> _EXERCISE_
Write out each record exactly as given, but do not include the pictures.

> _Collected data_

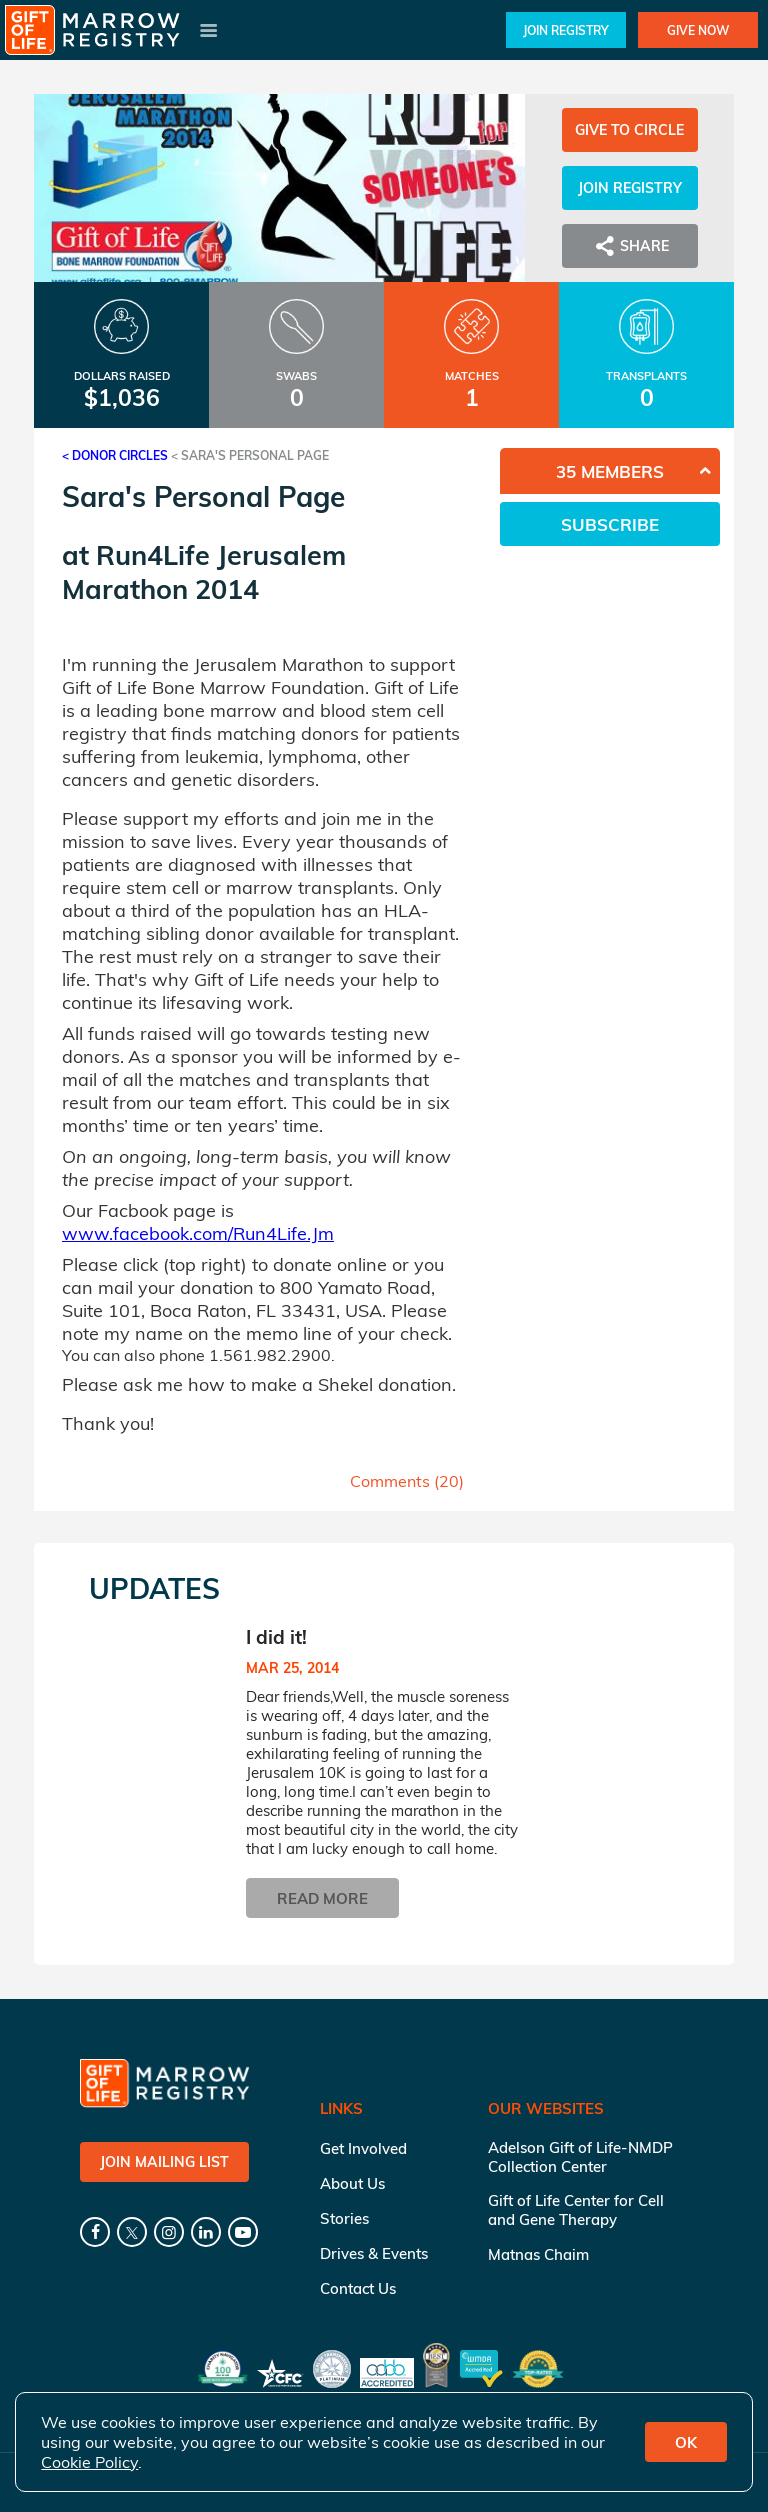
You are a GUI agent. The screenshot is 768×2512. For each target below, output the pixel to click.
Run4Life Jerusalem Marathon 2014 (204, 572)
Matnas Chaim (538, 2254)
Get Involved (363, 2148)
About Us (352, 2183)
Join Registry (566, 30)
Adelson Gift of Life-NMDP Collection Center (580, 2157)
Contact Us (358, 2288)
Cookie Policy (89, 2462)
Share (630, 246)
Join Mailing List (164, 2162)
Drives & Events (374, 2253)
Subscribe (610, 524)
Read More (322, 1898)
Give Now (698, 30)
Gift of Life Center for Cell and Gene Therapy (576, 2210)
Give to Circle (629, 130)
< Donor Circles (115, 455)
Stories (344, 2218)
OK (686, 2442)
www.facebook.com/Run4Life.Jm (198, 1233)
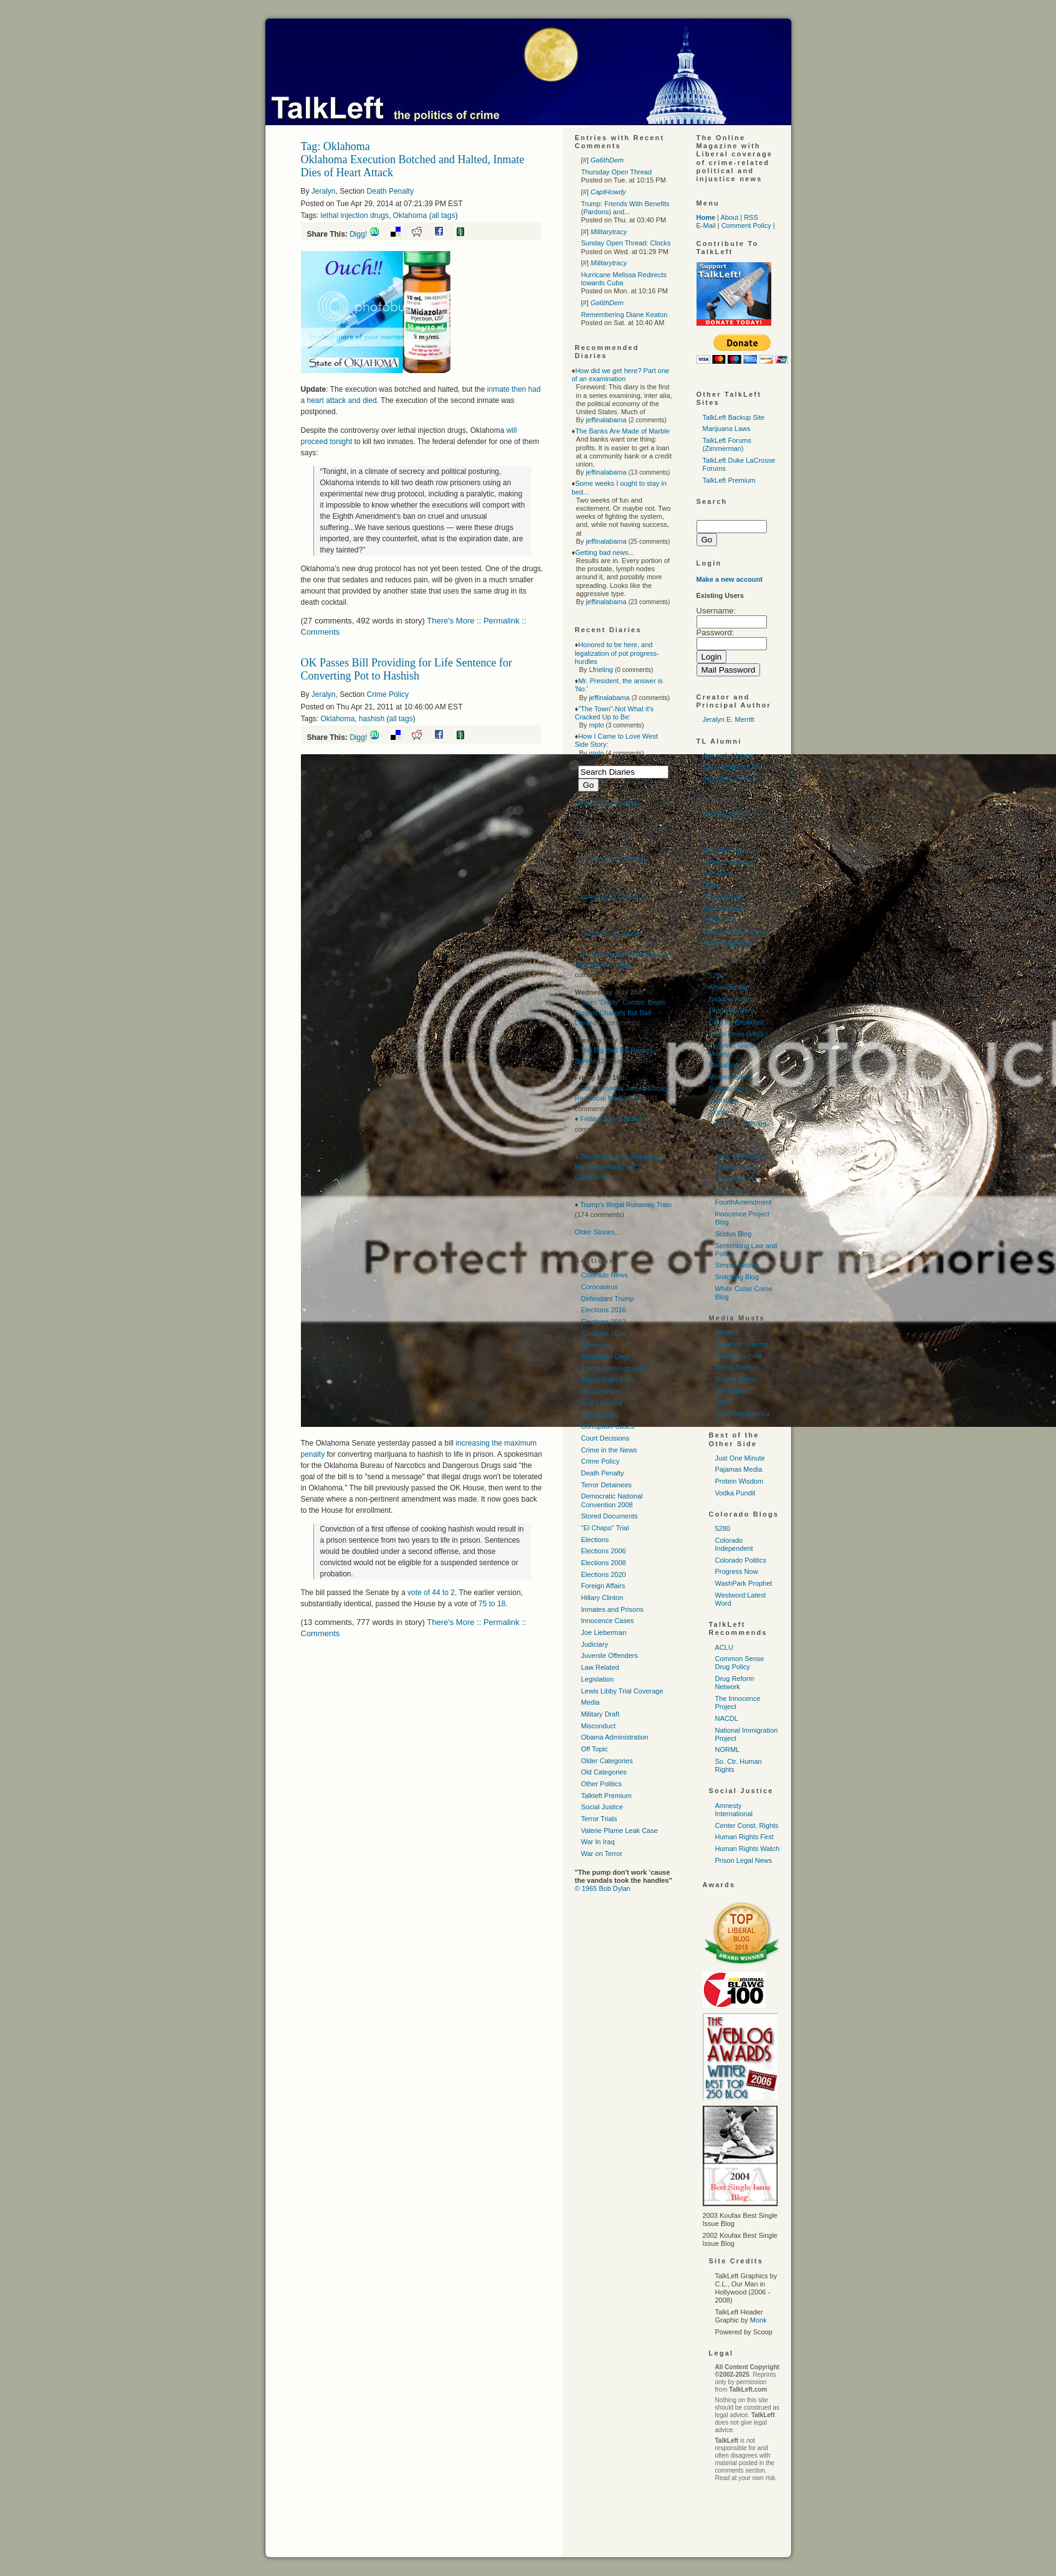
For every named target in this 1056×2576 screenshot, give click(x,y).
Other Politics (601, 1784)
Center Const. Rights (747, 1825)
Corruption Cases (608, 1426)
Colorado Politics (741, 1560)
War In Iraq (598, 1841)
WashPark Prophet (744, 1583)
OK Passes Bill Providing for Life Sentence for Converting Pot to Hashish (406, 669)
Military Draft (600, 1714)
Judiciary (594, 1644)
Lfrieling (601, 669)
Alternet (727, 1332)
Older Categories (607, 1760)
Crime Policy (388, 694)
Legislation (597, 1679)
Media (590, 1702)
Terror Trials (599, 1818)
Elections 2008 (603, 1562)
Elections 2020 (603, 1574)
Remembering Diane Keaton (624, 314)
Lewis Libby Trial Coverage (622, 1691)
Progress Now (736, 1571)
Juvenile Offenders (610, 1655)
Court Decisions (605, 1438)
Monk (758, 2320)
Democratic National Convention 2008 (612, 1500)
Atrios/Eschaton (727, 850)
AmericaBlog (728, 987)
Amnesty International (734, 1809)
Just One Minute (740, 1458)
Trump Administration (613, 1368)
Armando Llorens (729, 755)
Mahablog (724, 1065)
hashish (371, 718)
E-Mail (706, 225)
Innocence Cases (607, 1620)
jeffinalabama (606, 420)
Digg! (358, 234)
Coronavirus (599, 1286)
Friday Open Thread (610, 933)
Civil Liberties (601, 1403)
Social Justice (602, 1807)
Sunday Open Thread (612, 858)
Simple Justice (737, 1265)
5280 (716, 975)
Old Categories (604, 1772)
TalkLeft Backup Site (734, 417)
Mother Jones (736, 1379)
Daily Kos (717, 873)
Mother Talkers (731, 1077)
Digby (711, 885)
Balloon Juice (729, 999)
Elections (595, 1539)
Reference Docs (605, 1356)
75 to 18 (491, 1603)
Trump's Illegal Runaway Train (626, 1204)
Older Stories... (598, 1232)
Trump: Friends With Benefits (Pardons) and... (625, 207)
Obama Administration (615, 1737)
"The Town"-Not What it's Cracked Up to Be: (614, 713)
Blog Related (601, 1391)
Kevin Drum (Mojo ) (738, 1034)
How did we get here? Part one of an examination (621, 374)
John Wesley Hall (729, 778)
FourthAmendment (743, 1202)
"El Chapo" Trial (605, 1528)
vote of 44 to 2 (431, 1592)
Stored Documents (609, 1516)
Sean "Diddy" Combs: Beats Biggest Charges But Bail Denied (620, 1012)
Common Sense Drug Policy (739, 1662)
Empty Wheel (723, 897)
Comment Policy (746, 225)
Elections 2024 (603, 1333)
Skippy (719, 1111)
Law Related (600, 1667)
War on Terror (602, 1853)
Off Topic (594, 1749)
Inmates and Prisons (612, 1609)
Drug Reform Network (734, 1682)
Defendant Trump (607, 1298)
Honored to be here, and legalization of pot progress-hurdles (617, 653)
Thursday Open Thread (616, 172)
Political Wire (729, 1088)
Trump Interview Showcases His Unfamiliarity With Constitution (620, 1167)
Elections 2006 (603, 1551)
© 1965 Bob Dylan (602, 1888)
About (729, 217)
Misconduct (598, 1726)
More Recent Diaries (609, 803)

> _ANSWER TO THIS PROBLEM_
You are a GUI agent. The screenshot is 768×2512. For each target below, output the pixel to click.
Run4Life Jerusalem Marathon 2014 (204, 572)
Matnas Chaim (538, 2254)
Get Involved (363, 2148)
About Us (352, 2183)
Join Registry (566, 30)
Adelson Gift of Life-NMDP Collection Center (580, 2157)
Contact Us (358, 2288)
Cookie Policy (89, 2462)
Share (630, 246)
Join Mailing List (164, 2162)
Drives & Events (374, 2253)
Subscribe (610, 524)
Read More (322, 1898)
Give Now (698, 30)
Gift of Life Center for Cell and Gene Therapy (576, 2210)
Give to Circle (629, 130)
< Donor Circles (115, 455)
Stories (344, 2218)
OK (686, 2442)
www.facebook.com/Run4Life.Jm (198, 1233)
For every named target in this 1056×2576 screenshot, give click(x,y).
Other Politics (601, 1784)
Center Const. Rights (747, 1825)
Corruption Cases (608, 1426)
Colorado Politics (741, 1560)
War In Iraq (598, 1841)
WashPark Prophet (744, 1583)
OK Passes Bill Providing for Life Sentence for Converting Pot to Hashish (406, 669)
Military Draft (600, 1714)
Judiciary (594, 1644)
Lfrieling (601, 669)
Alternet (727, 1332)
Older Categories (607, 1760)
Crime Policy (388, 694)
Legislation (597, 1679)
Media (590, 1702)
Terror Trials (599, 1818)
Elections 2008 (603, 1562)
Elections 2020 (603, 1574)
Remembering Diane Keaton (624, 314)
Lewis Libby Trial Coverage (622, 1691)
Progress Now (736, 1571)
Juvenile Offenders (610, 1655)
Court Decisions (605, 1438)
Monk (758, 2320)
Democratic National Convention 2008 (612, 1500)
Atrios/Eschaton (727, 850)
AmericaBlog (728, 987)
Amnesty International (734, 1809)
Just One Minute (740, 1458)
Trump Administration (613, 1368)
Armando Llorens (729, 755)
Mahablog (724, 1065)
hashish (371, 718)
E-Mail (706, 225)
Innocence Cases (607, 1620)
jeffinalabama (606, 420)
Digg! (358, 234)
Coronavirus (599, 1286)
Friday Open Thread (610, 933)
Civil Liberties (601, 1403)
Social Justice (602, 1807)
Sunday Open Thread (612, 858)
Simple Justice (737, 1265)
5280 (716, 975)
Old Categories (604, 1772)
TalkLeft Backup Site (734, 417)
Mother Jones (736, 1379)
Daily Kos (717, 873)
Mother Talkers (731, 1077)
Digby (711, 885)
Balloon Juice (729, 999)
Elections (595, 1539)
Reference Docs (605, 1356)
75 to 18 (491, 1603)
Trump's Illegal Runaway Train (626, 1204)
Older Stories... (598, 1232)
Trump: Friends With Benefits (Pardons) and... (625, 207)
Obama Administration (615, 1737)
"The Town"-Not What it's Cracked Up to Be: (614, 713)
Blog Related (601, 1391)
Kevin Drum (Mojo ) (738, 1034)
How did we get here? Part one of an examination (621, 374)
John Wesley Hall (729, 778)
FourthAmendment (743, 1202)
"El Chapo" Trial (605, 1528)
vote of 44 to 2 (431, 1592)
Stored Documents (609, 1516)
Sean "Diddy" Combs: Beats Biggest Charges But Bail Denied (620, 1012)
Common Sense Drug Policy (739, 1662)
Empty Wheel (723, 897)
Comment Policy (746, 225)
Elections 2024 (603, 1333)
Skippy (719, 1111)
Law Related (600, 1667)
War on Terror (602, 1853)
Off Topic (594, 1749)
Inmates and Prisons (612, 1609)
Drug Reform Network (734, 1682)
Defendant Trump (607, 1298)
Honored to be here, and legalization of pot progress-hurdles (617, 653)
Thursday Open Thread (616, 172)
Political Wire (729, 1088)
Trump Interview Showcases His Unfamiliarity With Constitution (620, 1167)
Elections 2006 (603, 1551)
© 1965 Bob Dylan (602, 1888)
About (729, 217)
Misconduct (598, 1726)
More Recent Diaries (609, 803)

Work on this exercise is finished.